Pixel coordinate grounding data
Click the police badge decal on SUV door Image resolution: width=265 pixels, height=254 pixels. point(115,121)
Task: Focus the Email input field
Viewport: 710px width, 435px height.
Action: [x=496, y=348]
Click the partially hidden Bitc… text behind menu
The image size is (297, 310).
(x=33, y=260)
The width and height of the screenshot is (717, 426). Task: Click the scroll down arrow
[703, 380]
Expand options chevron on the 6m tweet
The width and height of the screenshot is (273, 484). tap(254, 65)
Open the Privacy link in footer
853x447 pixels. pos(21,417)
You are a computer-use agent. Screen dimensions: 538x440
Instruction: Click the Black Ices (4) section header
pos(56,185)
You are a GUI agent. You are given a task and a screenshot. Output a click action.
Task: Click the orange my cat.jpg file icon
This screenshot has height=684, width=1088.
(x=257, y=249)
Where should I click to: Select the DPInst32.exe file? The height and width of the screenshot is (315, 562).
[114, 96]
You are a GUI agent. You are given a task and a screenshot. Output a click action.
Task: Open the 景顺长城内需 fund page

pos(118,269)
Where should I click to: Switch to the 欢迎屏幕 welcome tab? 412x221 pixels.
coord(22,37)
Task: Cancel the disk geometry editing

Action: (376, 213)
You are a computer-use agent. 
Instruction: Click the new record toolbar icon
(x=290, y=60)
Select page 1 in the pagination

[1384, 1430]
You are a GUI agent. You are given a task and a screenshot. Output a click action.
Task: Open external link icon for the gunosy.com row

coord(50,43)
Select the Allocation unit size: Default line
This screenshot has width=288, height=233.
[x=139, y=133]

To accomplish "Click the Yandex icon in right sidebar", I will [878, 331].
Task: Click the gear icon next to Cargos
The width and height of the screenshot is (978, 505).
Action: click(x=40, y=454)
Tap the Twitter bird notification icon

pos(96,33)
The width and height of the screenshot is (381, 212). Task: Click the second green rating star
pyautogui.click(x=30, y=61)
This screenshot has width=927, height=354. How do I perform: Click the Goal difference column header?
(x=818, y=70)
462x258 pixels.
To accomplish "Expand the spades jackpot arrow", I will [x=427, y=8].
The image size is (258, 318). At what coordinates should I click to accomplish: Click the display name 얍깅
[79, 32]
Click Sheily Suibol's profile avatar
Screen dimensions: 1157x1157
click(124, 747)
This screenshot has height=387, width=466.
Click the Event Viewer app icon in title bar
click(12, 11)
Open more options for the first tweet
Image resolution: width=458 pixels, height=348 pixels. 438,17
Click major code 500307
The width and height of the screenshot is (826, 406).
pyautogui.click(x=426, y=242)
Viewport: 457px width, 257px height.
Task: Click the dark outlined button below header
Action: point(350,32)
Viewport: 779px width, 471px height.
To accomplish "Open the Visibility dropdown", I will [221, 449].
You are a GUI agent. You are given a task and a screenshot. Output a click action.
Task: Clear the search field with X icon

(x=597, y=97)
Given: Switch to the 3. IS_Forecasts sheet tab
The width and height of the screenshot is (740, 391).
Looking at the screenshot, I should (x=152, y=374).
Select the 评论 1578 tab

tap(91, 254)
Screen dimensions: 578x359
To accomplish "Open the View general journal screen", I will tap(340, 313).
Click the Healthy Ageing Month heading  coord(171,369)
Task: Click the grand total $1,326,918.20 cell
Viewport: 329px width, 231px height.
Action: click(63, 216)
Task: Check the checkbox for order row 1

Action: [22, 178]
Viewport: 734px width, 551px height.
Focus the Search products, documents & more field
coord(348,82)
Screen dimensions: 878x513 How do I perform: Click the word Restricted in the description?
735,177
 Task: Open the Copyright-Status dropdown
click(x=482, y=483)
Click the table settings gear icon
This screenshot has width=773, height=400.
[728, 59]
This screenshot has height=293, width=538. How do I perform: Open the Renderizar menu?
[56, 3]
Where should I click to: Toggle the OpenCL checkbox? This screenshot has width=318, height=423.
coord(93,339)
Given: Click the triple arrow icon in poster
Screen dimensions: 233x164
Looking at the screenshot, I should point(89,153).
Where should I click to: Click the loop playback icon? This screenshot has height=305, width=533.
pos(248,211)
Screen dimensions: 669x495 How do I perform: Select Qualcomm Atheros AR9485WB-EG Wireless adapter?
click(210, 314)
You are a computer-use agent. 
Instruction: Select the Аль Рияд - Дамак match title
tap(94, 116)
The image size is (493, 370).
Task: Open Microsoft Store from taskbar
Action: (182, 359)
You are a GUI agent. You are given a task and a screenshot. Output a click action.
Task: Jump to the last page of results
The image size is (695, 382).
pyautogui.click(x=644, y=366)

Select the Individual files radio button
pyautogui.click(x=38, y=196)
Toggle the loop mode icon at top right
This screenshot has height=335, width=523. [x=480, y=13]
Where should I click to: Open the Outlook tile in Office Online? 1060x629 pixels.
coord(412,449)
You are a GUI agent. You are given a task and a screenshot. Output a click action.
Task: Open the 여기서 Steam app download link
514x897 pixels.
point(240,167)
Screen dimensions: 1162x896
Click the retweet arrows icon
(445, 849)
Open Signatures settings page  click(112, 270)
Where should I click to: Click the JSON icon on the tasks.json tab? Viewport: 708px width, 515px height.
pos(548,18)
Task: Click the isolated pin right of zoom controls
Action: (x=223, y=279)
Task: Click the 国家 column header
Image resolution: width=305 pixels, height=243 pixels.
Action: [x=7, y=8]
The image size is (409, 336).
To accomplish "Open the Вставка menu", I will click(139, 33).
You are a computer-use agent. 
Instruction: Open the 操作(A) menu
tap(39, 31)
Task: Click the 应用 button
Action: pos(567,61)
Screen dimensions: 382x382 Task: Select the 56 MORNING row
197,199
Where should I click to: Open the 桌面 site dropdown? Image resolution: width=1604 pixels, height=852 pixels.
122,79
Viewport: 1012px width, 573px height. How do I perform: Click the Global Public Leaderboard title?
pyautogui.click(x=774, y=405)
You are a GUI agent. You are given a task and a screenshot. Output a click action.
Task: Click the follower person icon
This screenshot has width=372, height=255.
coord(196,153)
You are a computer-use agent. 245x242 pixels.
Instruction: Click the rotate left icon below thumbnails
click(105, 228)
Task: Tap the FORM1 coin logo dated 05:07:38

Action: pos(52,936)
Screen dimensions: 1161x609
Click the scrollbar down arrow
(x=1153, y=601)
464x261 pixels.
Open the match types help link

_What you are asked to do_
Restate the full data above, keeping each word intact.

_Solution for this problem_
Click the police badge decal on SUV door Image resolution: width=265 pixels, height=254 pixels. point(115,121)
Task: Focus the Email input field
Viewport: 710px width, 435px height.
Action: [x=496, y=348]
Click the partially hidden Bitc… text behind menu
The image size is (297, 310).
(x=33, y=260)
The width and height of the screenshot is (717, 426). Task: Click the scroll down arrow
[703, 380]
Expand options chevron on the 6m tweet
The width and height of the screenshot is (273, 484). tap(254, 65)
Open the Privacy link in footer
853x447 pixels. pos(21,417)
You are a computer-use agent. Screen dimensions: 538x440
Instruction: Click the Black Ices (4) section header
pos(56,185)
You are a GUI agent. You are given a task and a screenshot. Output a click action.
Task: Click the orange my cat.jpg file icon
This screenshot has height=684, width=1088.
(x=257, y=249)
Where should I click to: Select the DPInst32.exe file? The height and width of the screenshot is (315, 562).
[114, 96]
You are a GUI agent. You are given a task and a screenshot. Output a click action.
Task: Open the 景顺长城内需 fund page

pos(118,269)
Where should I click to: Switch to the 欢迎屏幕 welcome tab? 412x221 pixels.
coord(22,37)
Task: Cancel the disk geometry editing

Action: (376, 213)
You are a computer-use agent. 
Instruction: Click the new record toolbar icon
(x=290, y=60)
Select page 1 in the pagination

[1384, 1430]
You are a GUI agent. You are given a task and a screenshot. Output a click action.
Task: Open external link icon for the gunosy.com row

coord(50,43)
Select the Allocation unit size: Default line
This screenshot has width=288, height=233.
[x=139, y=133]

To accomplish "Click the Yandex icon in right sidebar", I will [878, 331].
Task: Click the gear icon next to Cargos
The width and height of the screenshot is (978, 505).
Action: click(x=40, y=454)
Tap the Twitter bird notification icon

pos(96,33)
The width and height of the screenshot is (381, 212). Task: Click the second green rating star
pyautogui.click(x=30, y=61)
This screenshot has width=927, height=354. How do I perform: Click the Goal difference column header?
(x=818, y=70)
462x258 pixels.
To accomplish "Expand the spades jackpot arrow", I will [x=427, y=8].
The image size is (258, 318). At what coordinates should I click to accomplish: Click the display name 얍깅
[79, 32]
Click Sheily Suibol's profile avatar
Screen dimensions: 1157x1157
click(124, 747)
This screenshot has height=387, width=466.
Click the Event Viewer app icon in title bar
click(12, 11)
Open more options for the first tweet
Image resolution: width=458 pixels, height=348 pixels. 438,17
Click major code 500307
The width and height of the screenshot is (826, 406).
pyautogui.click(x=426, y=242)
Viewport: 457px width, 257px height.
Task: Click the dark outlined button below header
Action: point(350,32)
Viewport: 779px width, 471px height.
To accomplish "Open the Visibility dropdown", I will [221, 449].
You are a GUI agent. You are given a task and a screenshot. Output a click action.
Task: Clear the search field with X icon

(x=597, y=97)
Given: Switch to the 3. IS_Forecasts sheet tab
The width and height of the screenshot is (740, 391).
Looking at the screenshot, I should (x=152, y=374).
Select the 评论 1578 tab

tap(91, 254)
Screen dimensions: 578x359
To accomplish "Open the View general journal screen", I will tap(340, 313).
Click the Healthy Ageing Month heading  coord(171,369)
Task: Click the grand total $1,326,918.20 cell
Viewport: 329px width, 231px height.
Action: click(63, 216)
Task: Check the checkbox for order row 1

Action: [22, 178]
Viewport: 734px width, 551px height.
Focus the Search products, documents & more field
coord(348,82)
Screen dimensions: 878x513 How do I perform: Click the word Restricted in the description?
735,177
 Task: Open the Copyright-Status dropdown
click(x=482, y=483)
Click the table settings gear icon
This screenshot has width=773, height=400.
[728, 59]
This screenshot has height=293, width=538. How do I perform: Open the Renderizar menu?
[56, 3]
Where should I click to: Toggle the OpenCL checkbox? This screenshot has width=318, height=423.
coord(93,339)
Given: Click the triple arrow icon in poster
Screen dimensions: 233x164
Looking at the screenshot, I should point(89,153).
Where should I click to: Click the loop playback icon? This screenshot has height=305, width=533.
pos(248,211)
Screen dimensions: 669x495 How do I perform: Select Qualcomm Atheros AR9485WB-EG Wireless adapter?
click(210, 314)
You are a computer-use agent. 
Instruction: Select the Аль Рияд - Дамак match title
tap(94, 116)
The image size is (493, 370).
Task: Open Microsoft Store from taskbar
Action: (182, 359)
You are a GUI agent. You are given a task and a screenshot. Output a click action.
Task: Jump to the last page of results
The image size is (695, 382).
pyautogui.click(x=644, y=366)

Select the Individual files radio button
pyautogui.click(x=38, y=196)
Toggle the loop mode icon at top right
This screenshot has height=335, width=523. [x=480, y=13]
Where should I click to: Open the Outlook tile in Office Online? 1060x629 pixels.
coord(412,449)
You are a GUI agent. You are given a task and a screenshot. Output a click action.
Task: Open the 여기서 Steam app download link
514x897 pixels.
point(240,167)
Screen dimensions: 1162x896
Click the retweet arrows icon
(445, 849)
Open Signatures settings page  click(112, 270)
Where should I click to: Click the JSON icon on the tasks.json tab? Viewport: 708px width, 515px height.
pos(548,18)
Task: Click the isolated pin right of zoom controls
Action: (x=223, y=279)
Task: Click the 国家 column header
Image resolution: width=305 pixels, height=243 pixels.
Action: [x=7, y=8]
The image size is (409, 336).
To accomplish "Open the Вставка menu", I will click(139, 33).
You are a computer-use agent. 
Instruction: Open the 操作(A) menu
tap(39, 31)
Task: Click the 应用 button
Action: pos(567,61)
Screen dimensions: 382x382 Task: Select the 56 MORNING row
197,199
Where should I click to: Open the 桌面 site dropdown? Image resolution: width=1604 pixels, height=852 pixels.
122,79
Viewport: 1012px width, 573px height. How do I perform: Click the Global Public Leaderboard title?
pyautogui.click(x=774, y=405)
You are a GUI agent. You are given a task and a screenshot. Output a click action.
Task: Click the follower person icon
This screenshot has width=372, height=255.
coord(196,153)
You are a computer-use agent. 245x242 pixels.
Instruction: Click the rotate left icon below thumbnails
click(105, 228)
Task: Tap the FORM1 coin logo dated 05:07:38

Action: pos(52,936)
Screen dimensions: 1161x609
Click the scrollbar down arrow
(x=1153, y=601)
464x261 pixels.
Open the match types help link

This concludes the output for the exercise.